» Records shown:
:::

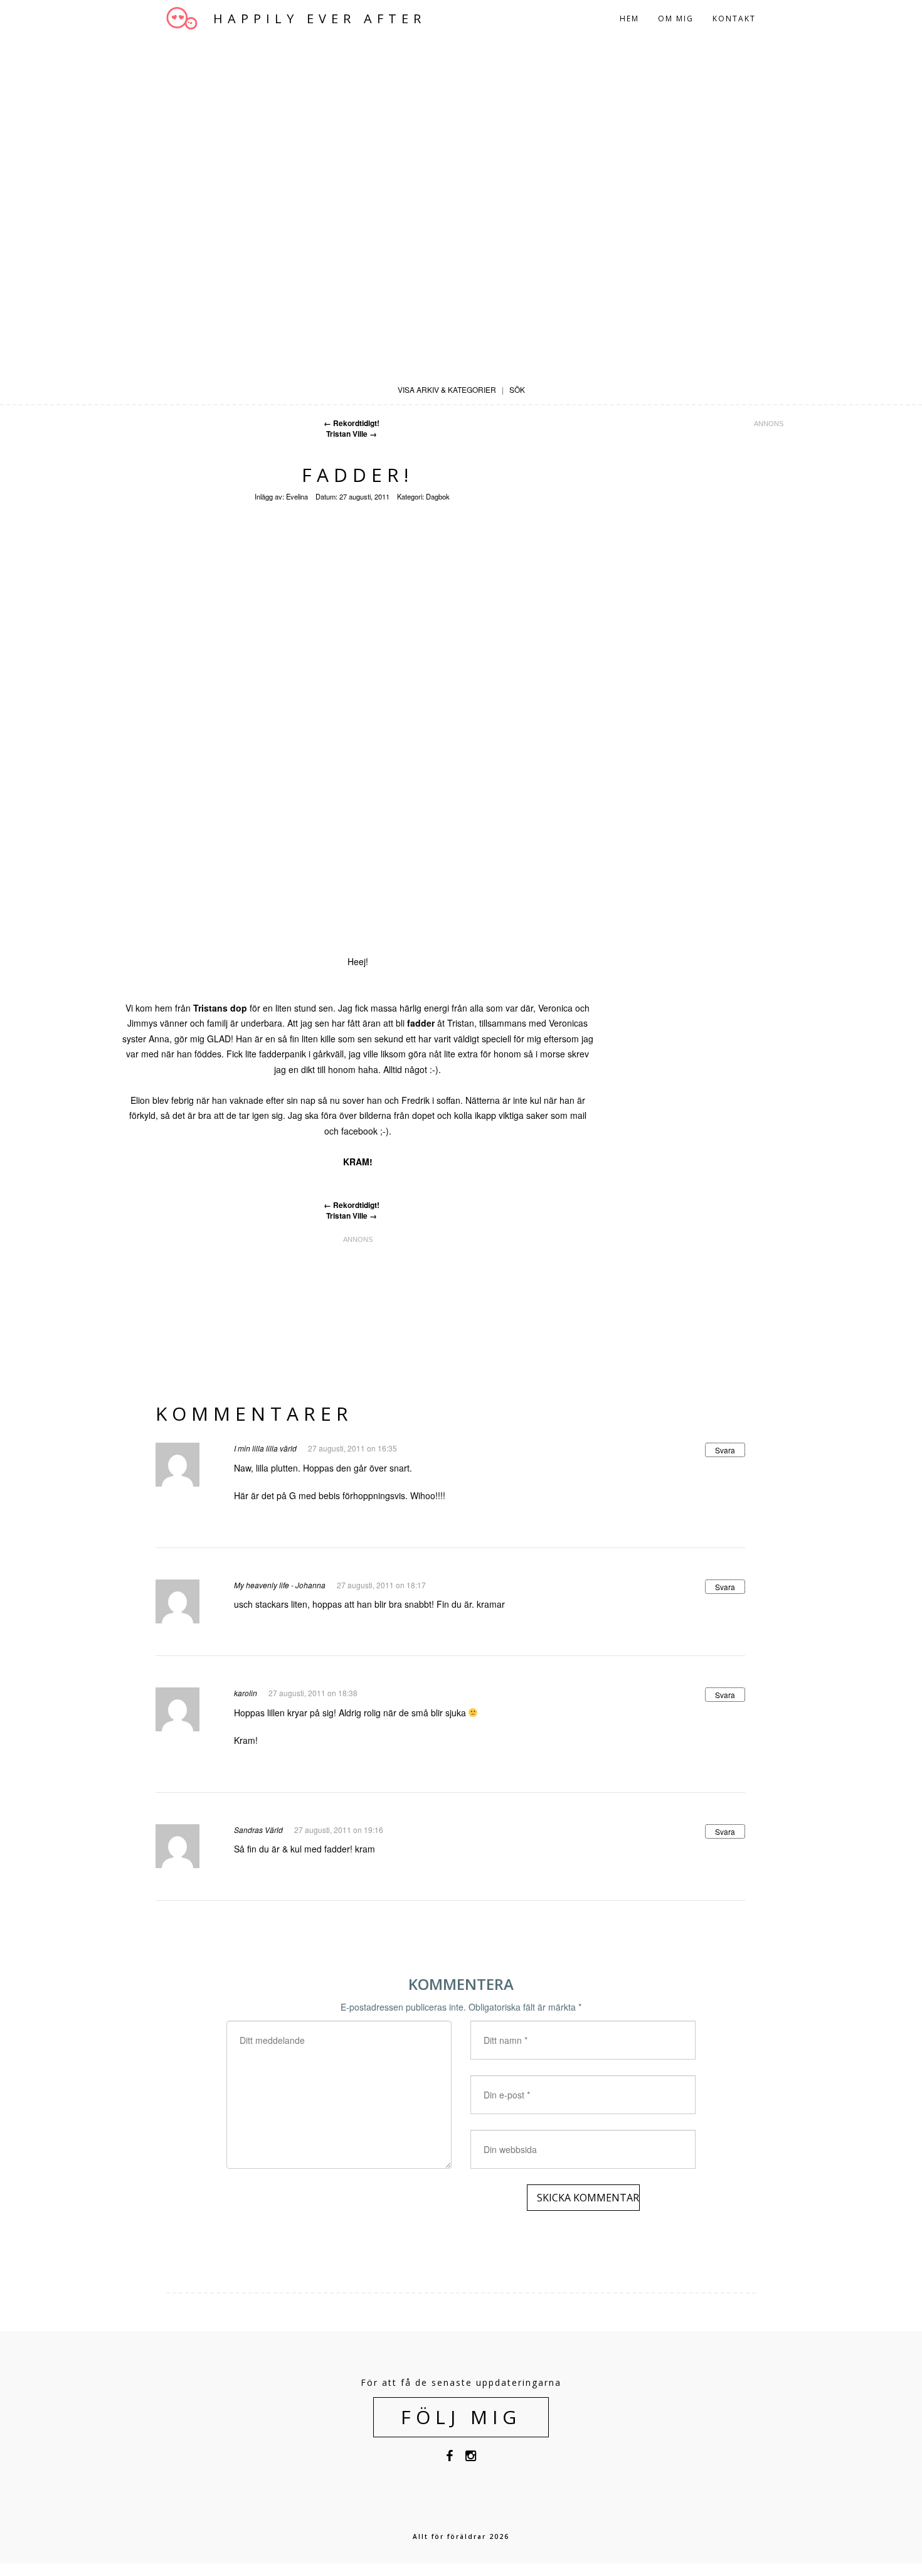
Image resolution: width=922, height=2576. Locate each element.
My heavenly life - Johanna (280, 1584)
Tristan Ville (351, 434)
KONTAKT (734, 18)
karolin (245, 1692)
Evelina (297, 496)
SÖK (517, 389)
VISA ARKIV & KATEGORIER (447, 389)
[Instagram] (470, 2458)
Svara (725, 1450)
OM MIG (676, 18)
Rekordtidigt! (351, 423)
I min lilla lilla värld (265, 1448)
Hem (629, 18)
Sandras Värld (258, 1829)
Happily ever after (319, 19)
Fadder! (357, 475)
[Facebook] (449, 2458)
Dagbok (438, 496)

:::

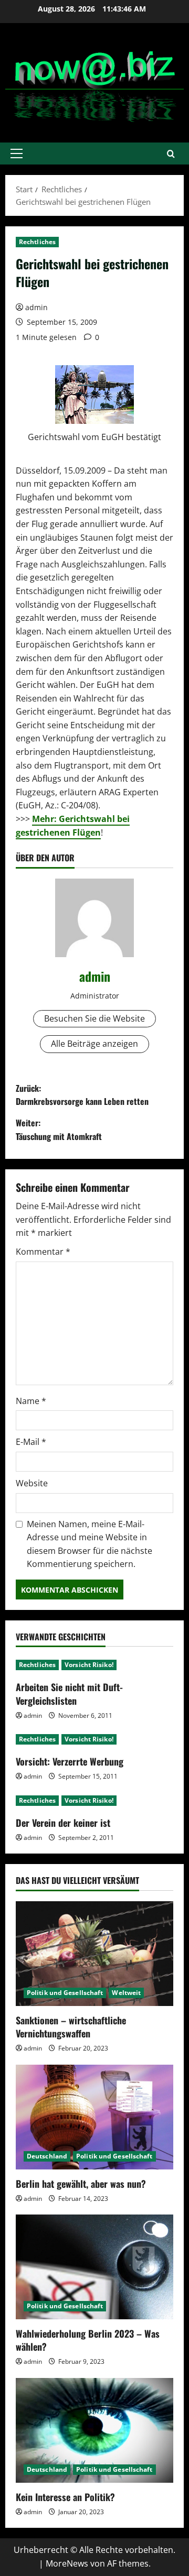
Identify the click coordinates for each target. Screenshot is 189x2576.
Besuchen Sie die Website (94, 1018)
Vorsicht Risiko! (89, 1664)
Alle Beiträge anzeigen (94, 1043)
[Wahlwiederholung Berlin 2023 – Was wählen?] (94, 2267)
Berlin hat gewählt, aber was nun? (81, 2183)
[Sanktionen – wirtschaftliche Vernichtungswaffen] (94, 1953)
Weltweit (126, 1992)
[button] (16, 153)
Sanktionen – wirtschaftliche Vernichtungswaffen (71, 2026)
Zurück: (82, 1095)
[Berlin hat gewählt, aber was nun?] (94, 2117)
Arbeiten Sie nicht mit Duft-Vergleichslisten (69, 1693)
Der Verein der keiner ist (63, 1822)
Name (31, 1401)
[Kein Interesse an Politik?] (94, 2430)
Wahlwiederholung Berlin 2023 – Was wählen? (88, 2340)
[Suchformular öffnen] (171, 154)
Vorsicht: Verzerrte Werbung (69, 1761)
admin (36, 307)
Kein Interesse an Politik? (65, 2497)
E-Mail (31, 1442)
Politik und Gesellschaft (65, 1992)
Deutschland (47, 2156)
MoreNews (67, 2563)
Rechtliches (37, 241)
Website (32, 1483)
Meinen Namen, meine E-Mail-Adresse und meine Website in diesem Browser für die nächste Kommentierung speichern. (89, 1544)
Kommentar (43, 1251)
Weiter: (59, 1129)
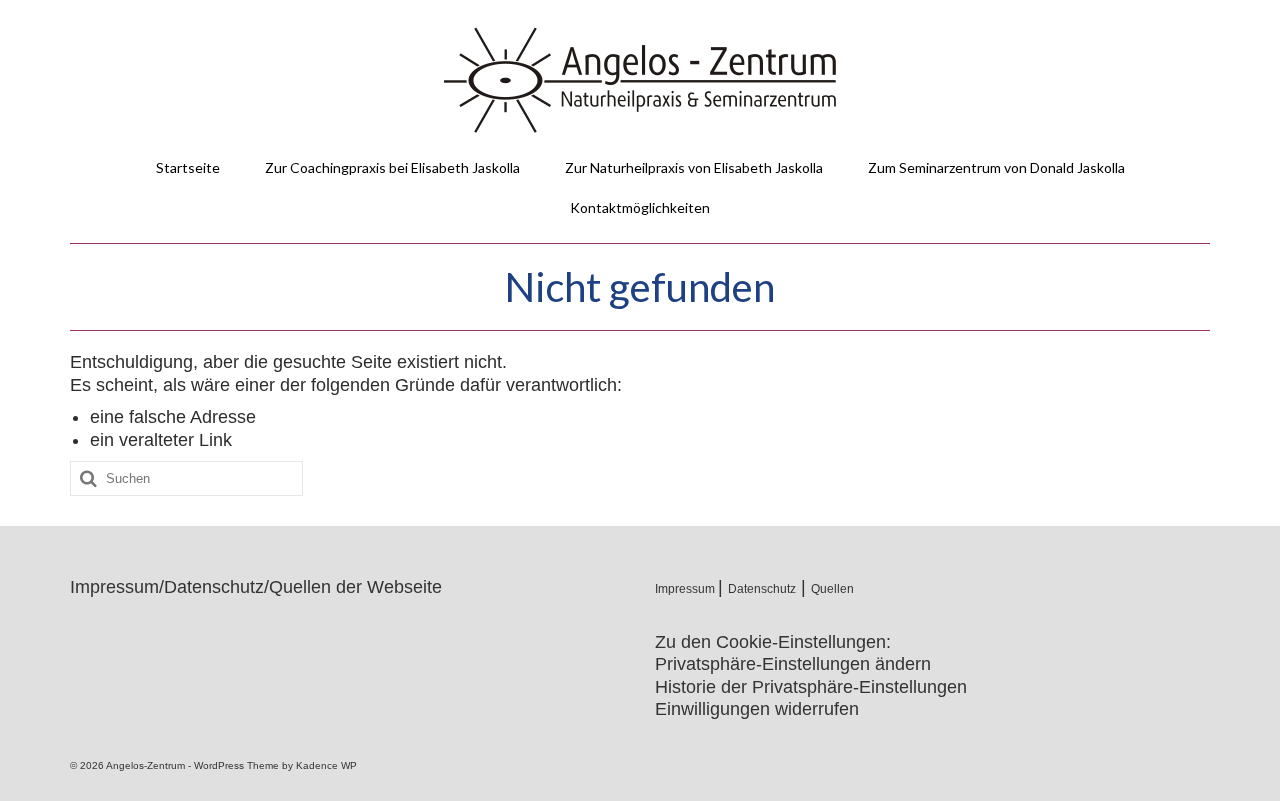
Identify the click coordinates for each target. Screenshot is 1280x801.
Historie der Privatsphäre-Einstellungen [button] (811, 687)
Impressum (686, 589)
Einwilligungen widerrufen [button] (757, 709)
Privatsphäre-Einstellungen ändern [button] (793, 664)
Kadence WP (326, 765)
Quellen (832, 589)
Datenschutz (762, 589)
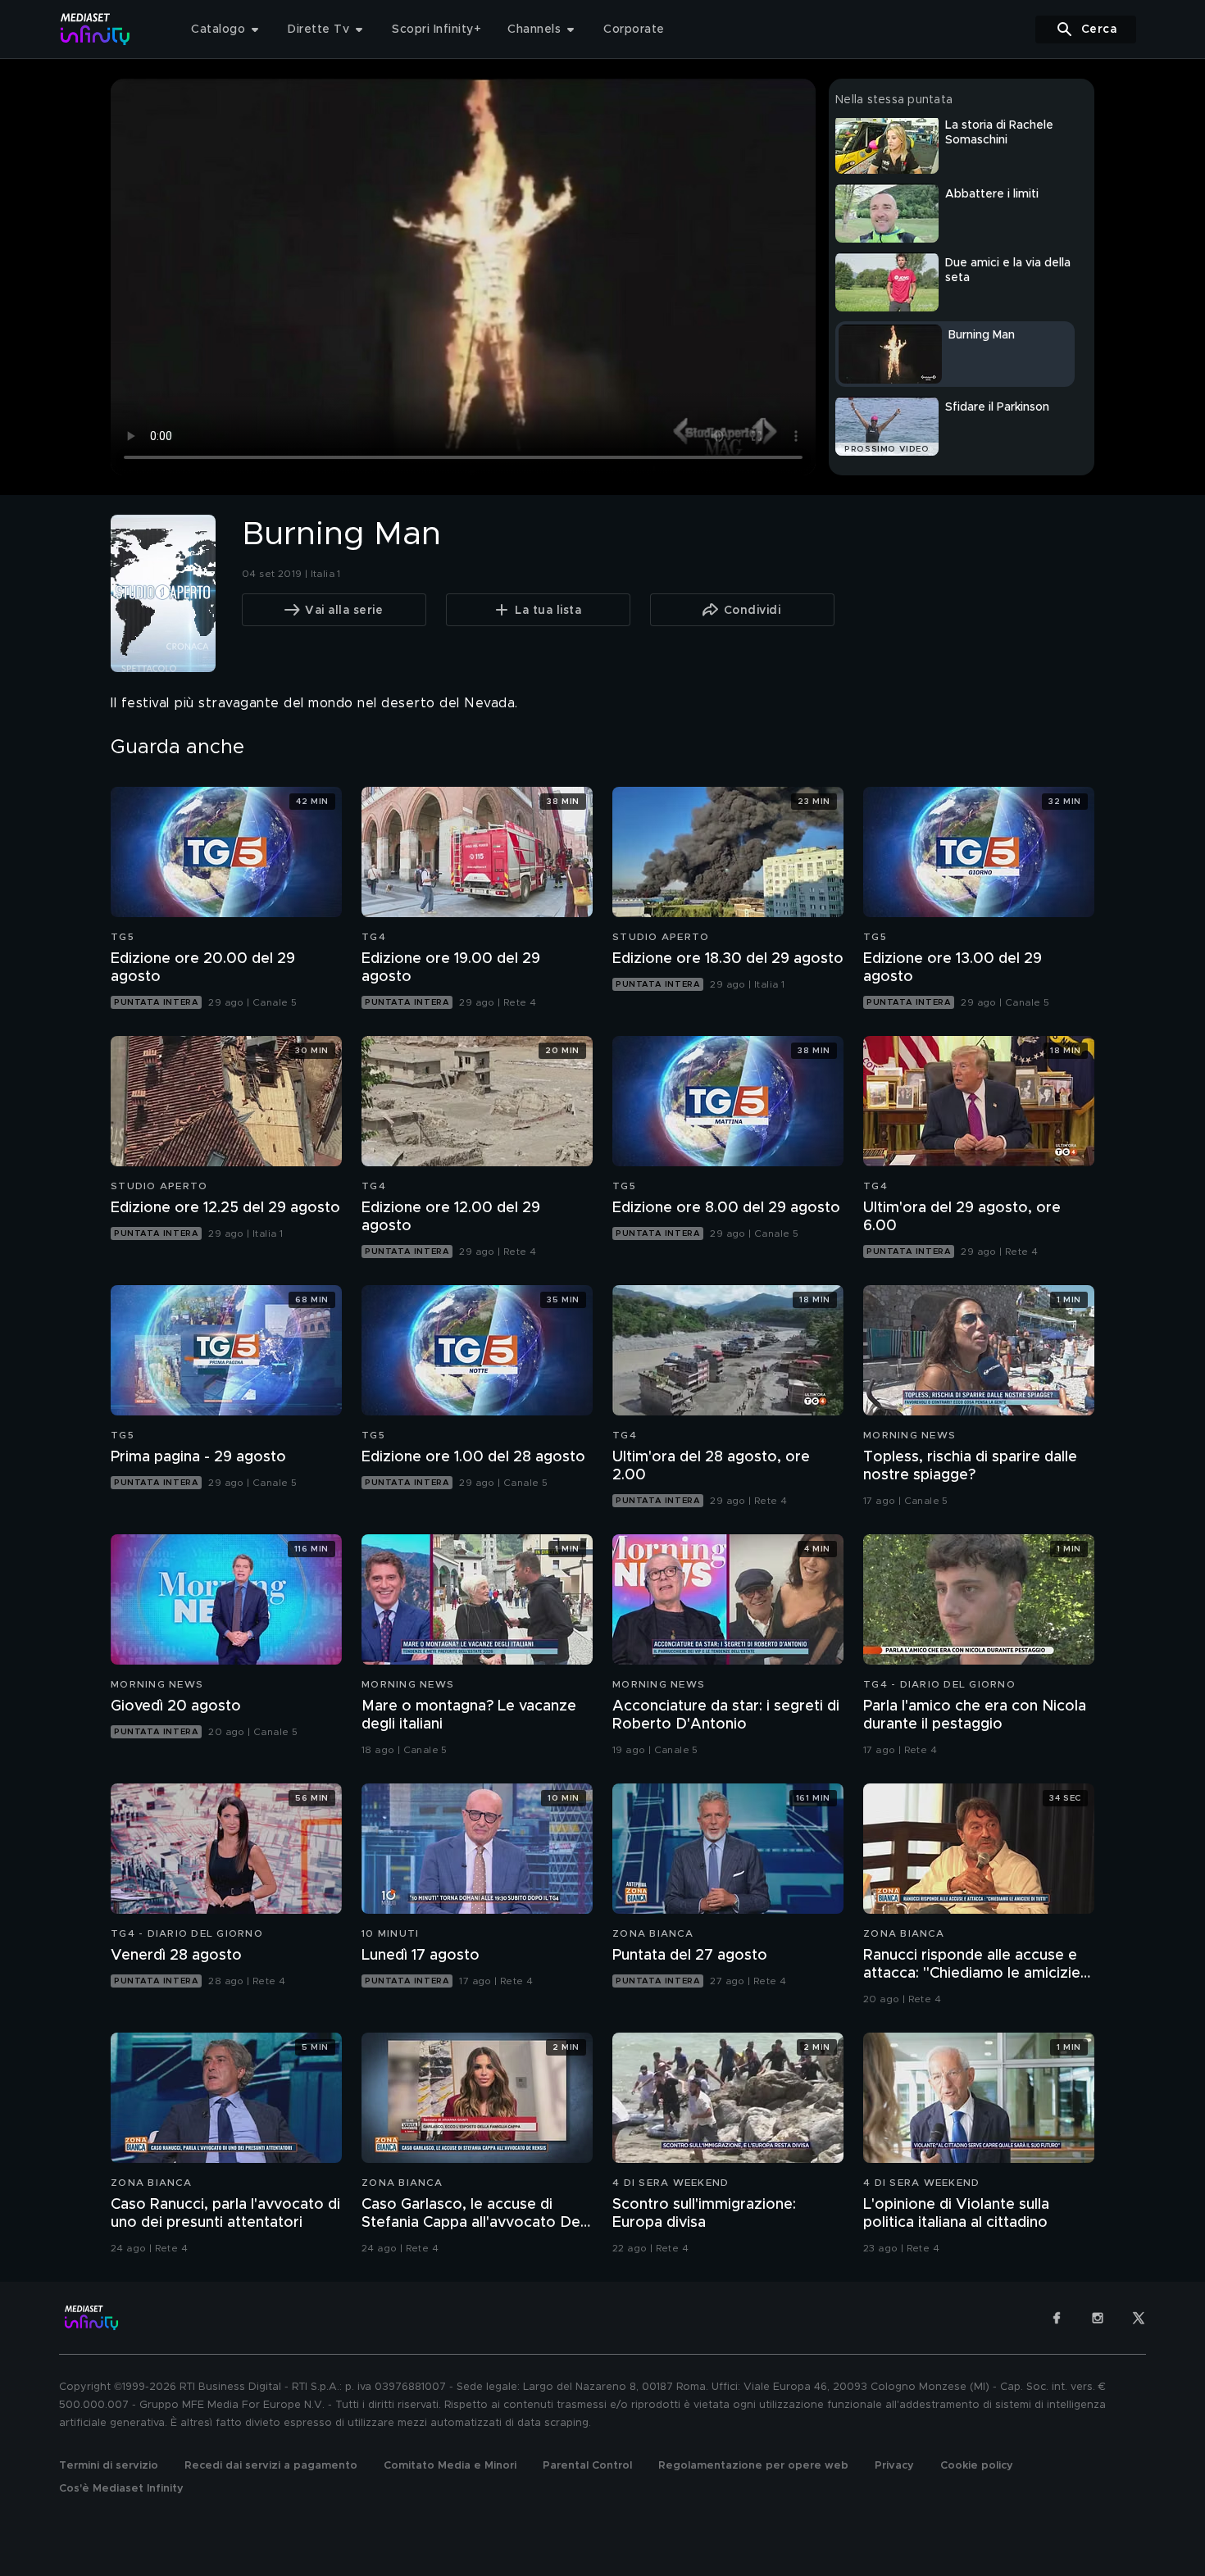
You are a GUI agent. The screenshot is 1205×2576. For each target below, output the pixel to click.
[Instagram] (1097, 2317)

:::

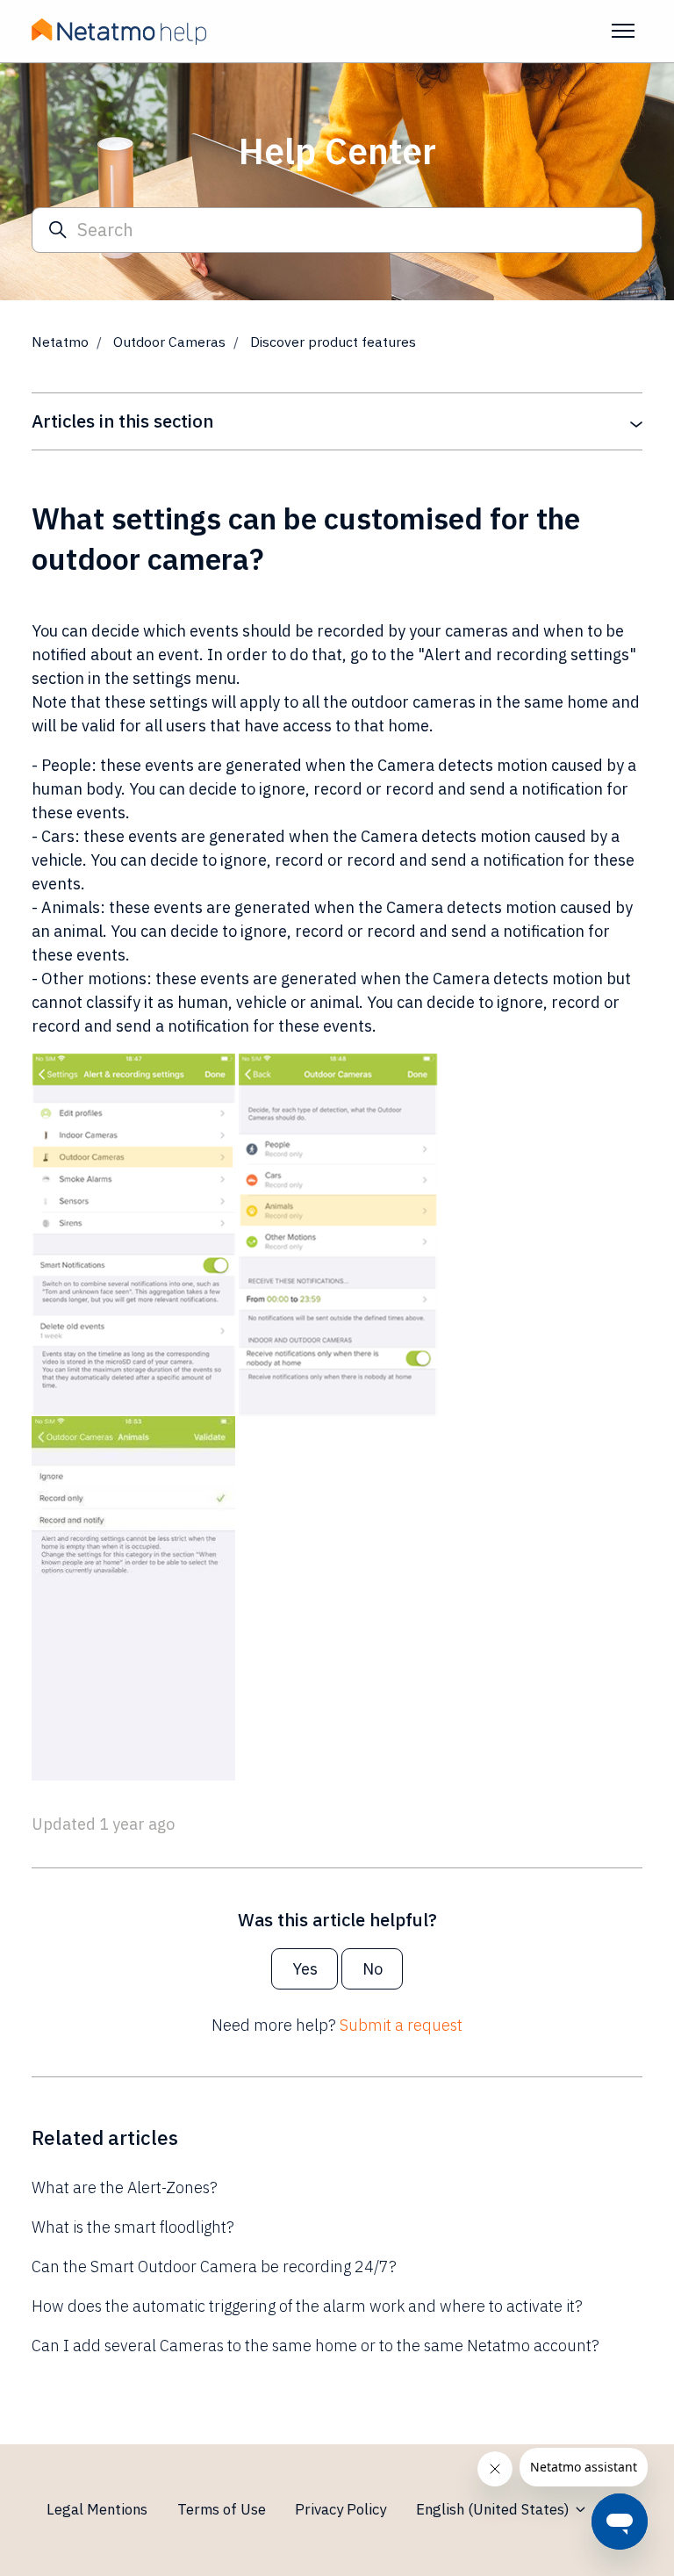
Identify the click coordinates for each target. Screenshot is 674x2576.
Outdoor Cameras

:::

» Description of the task: Only a number is needed here: the count of lines above that hold the string "Website".

» Solution: 3